Secondly, there is a dearth ofcomprehensive analytical information, both qualitative and quantitative, on mainstreaming a gender equality perspective into infrastructure work. Because gender equality is not articulated as a target in infrastructure work (which is not to say that infrastructure work does not benefit women), it tends to be missed out in the mainstream of monitoring, impact evaluation and capturing of lessons learned. As a result, much of the analysis of practice, such as the World Bank’s recent review of decades’ worth of its infrastructure investment naturally contains gaps and do not tell a coherent ‘story’, supported by evidence about what worked, why it worked and how.
Last, while there were opportunities during field visits in Sri Lanka and Vietnam to speak directly with groups of community stakeholders, the results of these discussions may only be taken as indicative points for consideration. There was no scope for the sort of rigour (pre-testing questions, triangulating responses, etc) that characterises true qualitative research and analysis.
Literature review
The case for women’s economic and social empowerment
Economic empowerment is “…the capacity of women and men to participate in, contribute to and benefit from growth processes in ways which recognise the value of their contributions, respect their dignity and make it possible to negotiate a fairer distribution of the benefits of growth… Women’s economic participation and empowerment are fundamental to strengthening women’s rights and enabling women to have control over their lives and exert influence in society. It is about creating just and equitable societies.”(OECD, 2012)

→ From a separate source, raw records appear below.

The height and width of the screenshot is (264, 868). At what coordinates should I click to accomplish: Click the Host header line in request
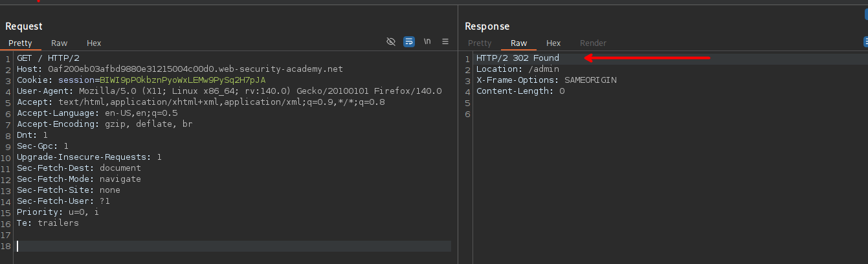pyautogui.click(x=180, y=69)
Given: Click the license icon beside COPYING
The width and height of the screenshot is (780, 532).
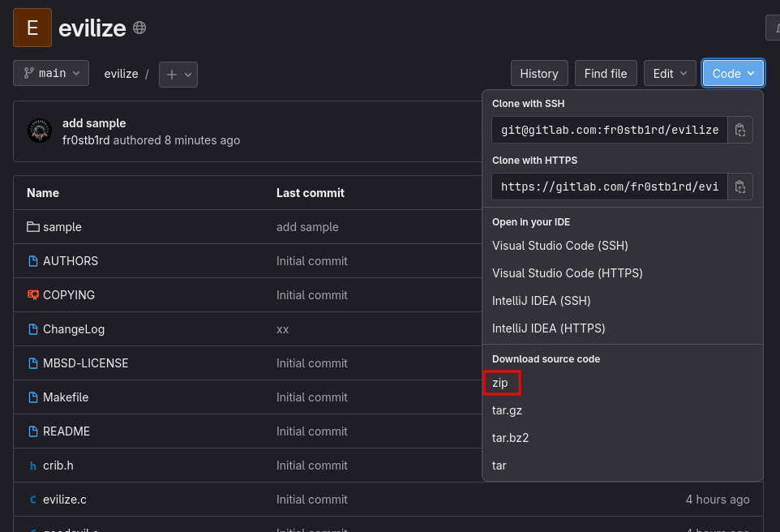Looking at the screenshot, I should 32,294.
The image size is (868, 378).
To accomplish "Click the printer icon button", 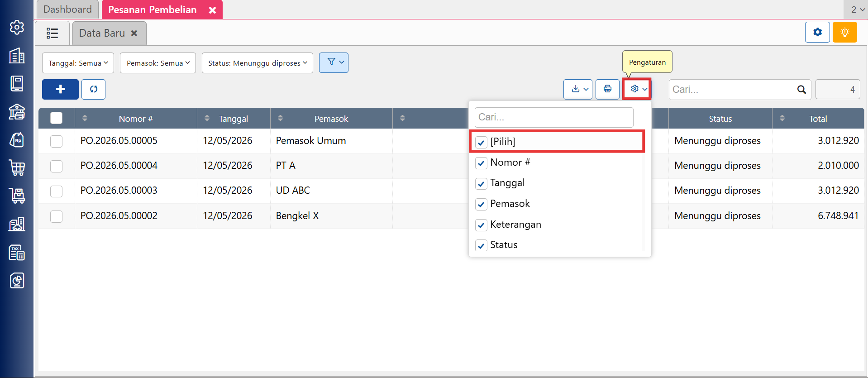I will click(x=607, y=89).
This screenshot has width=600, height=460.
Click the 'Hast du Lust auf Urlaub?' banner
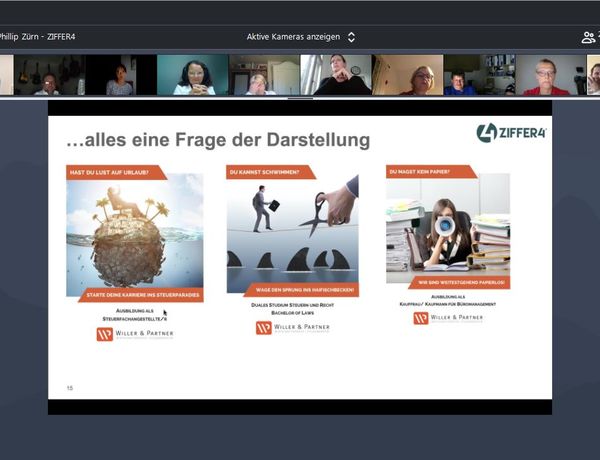coord(110,171)
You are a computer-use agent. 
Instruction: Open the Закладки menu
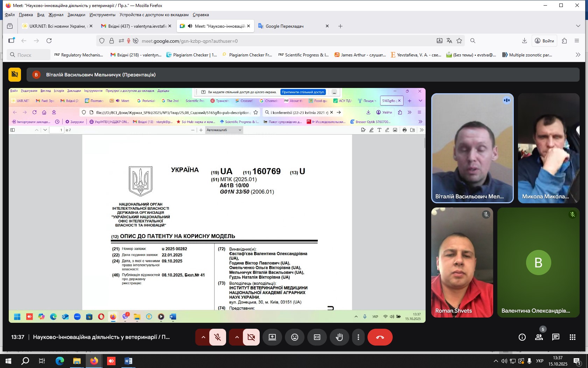coord(76,15)
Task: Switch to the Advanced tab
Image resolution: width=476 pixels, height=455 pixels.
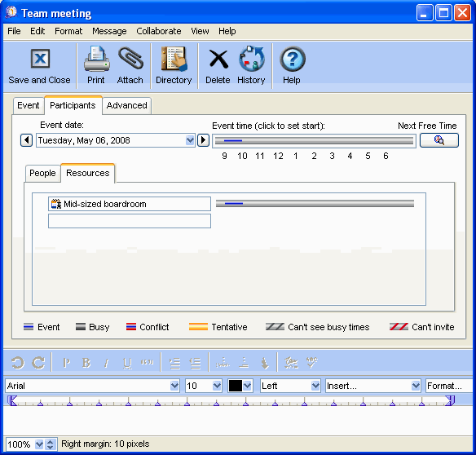Action: click(126, 105)
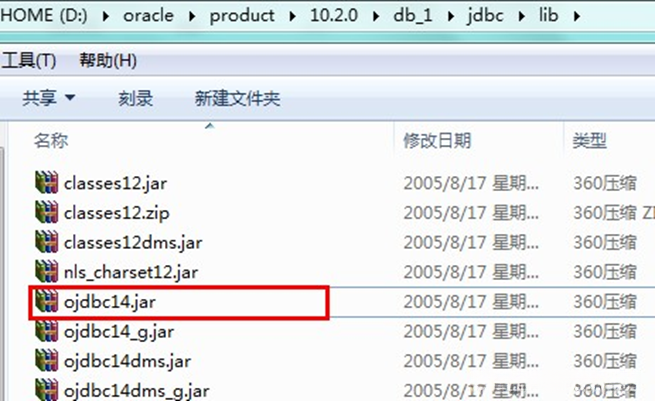The height and width of the screenshot is (401, 655).
Task: Sort files by the 名称 column header
Action: coord(51,140)
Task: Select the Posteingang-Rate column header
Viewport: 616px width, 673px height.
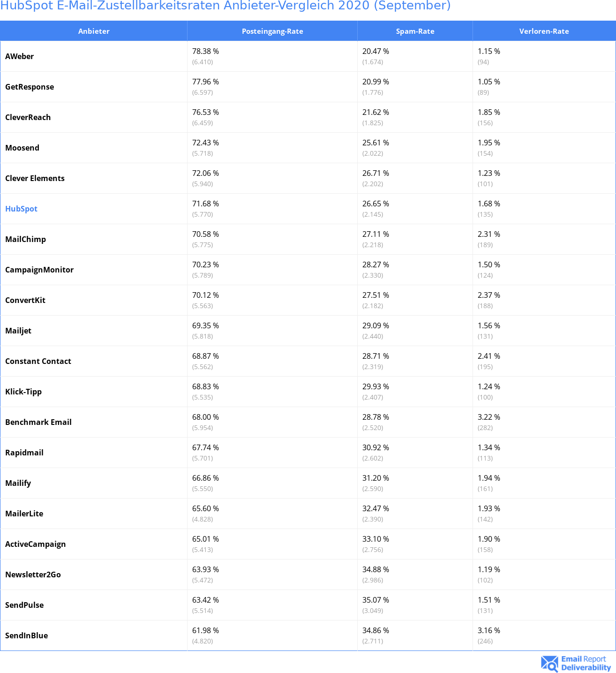Action: click(x=272, y=31)
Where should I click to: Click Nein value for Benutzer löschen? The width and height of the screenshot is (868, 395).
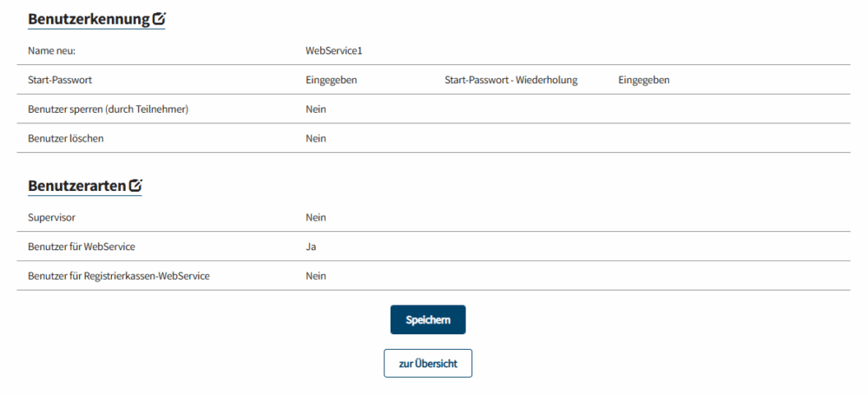click(316, 138)
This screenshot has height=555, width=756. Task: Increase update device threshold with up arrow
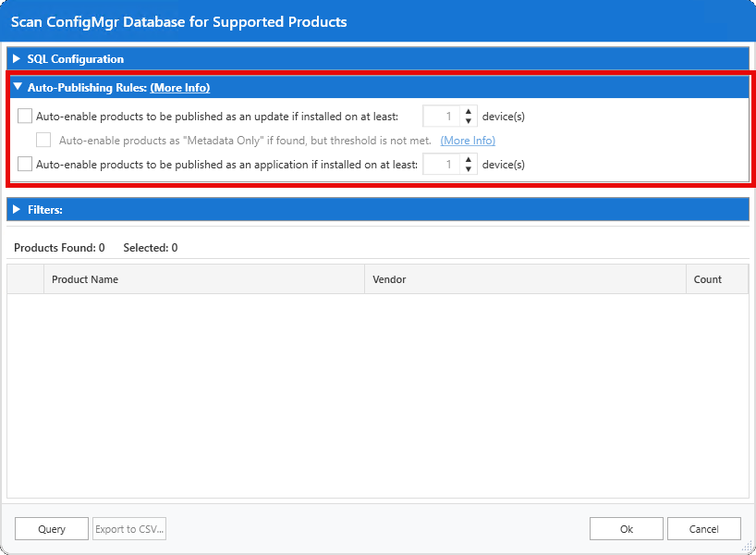469,112
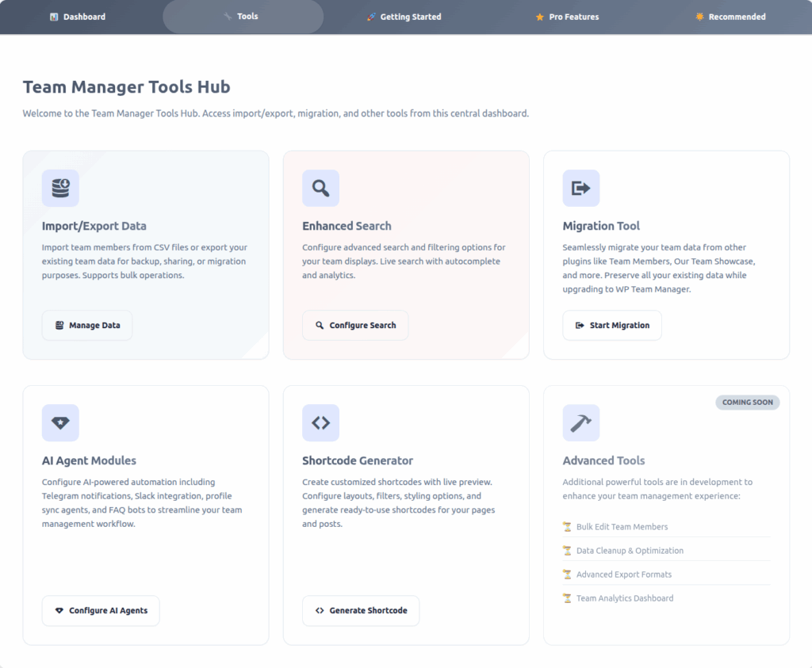Select the Tools tab
Screen dimensions: 812x668
[x=243, y=17]
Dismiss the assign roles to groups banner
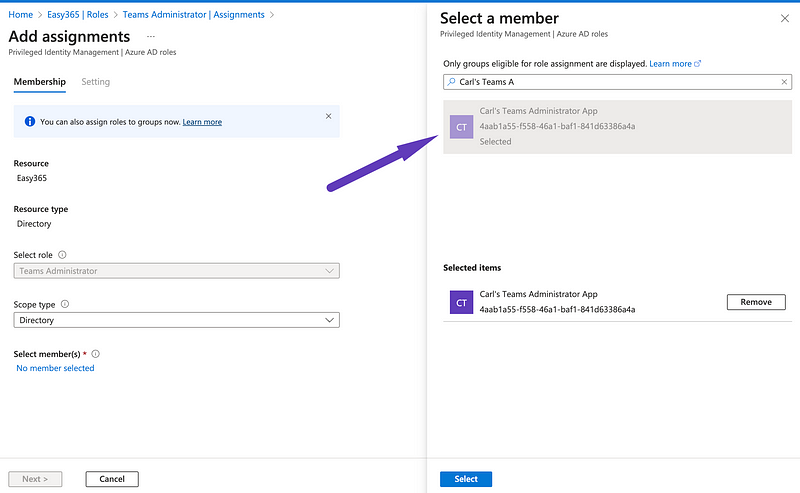 [328, 116]
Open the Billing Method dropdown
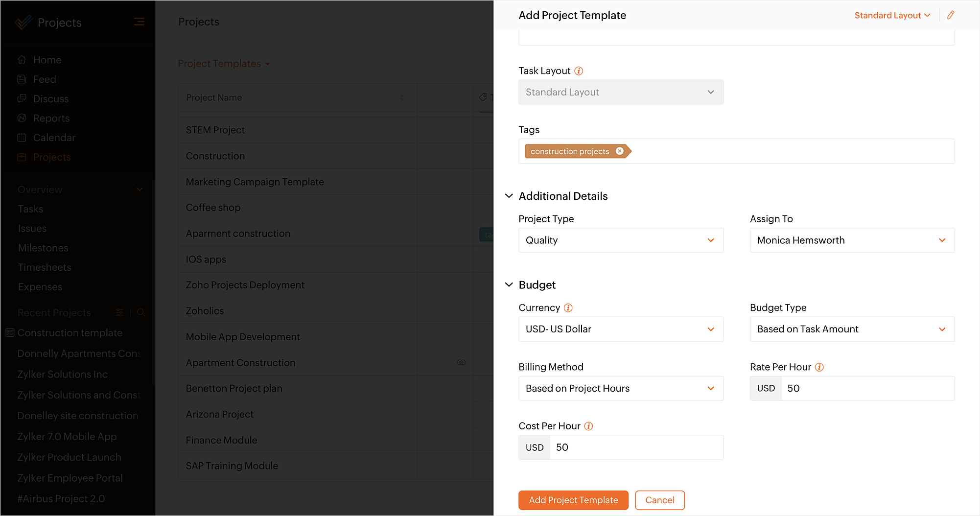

Economic growth can enhance equality, and vice versa—though women do not reap the benefits of a growing economy in proportionally the same ways as men nor benefit equally from economic participation. Nevertheless, economic empowerment can strengthen women's rights and address strategic gender interests as well as women’s practical needs(Commonwealth of Australia, 2016). Growth and development can support gender equality in that wealthier people are more likely to educate both sons and daughters and less likely to have their daughters marry early. Manufacturing and service sectors tend to expand in a growing economy, attracting women into the formal labour force. Service delivery can improve, leading to better health and education outcomes—areas where women’s investments of time and finances are heavy and where poor service provision means women work to fill the gaps. However, the relationship between growth and gender equality is neither direct nor automatic. Women's economic empowerment therefore means working to address constraints that women face to participating in and benefiting from growth and development, and working to secure their rights.(Government of Canada, 2013)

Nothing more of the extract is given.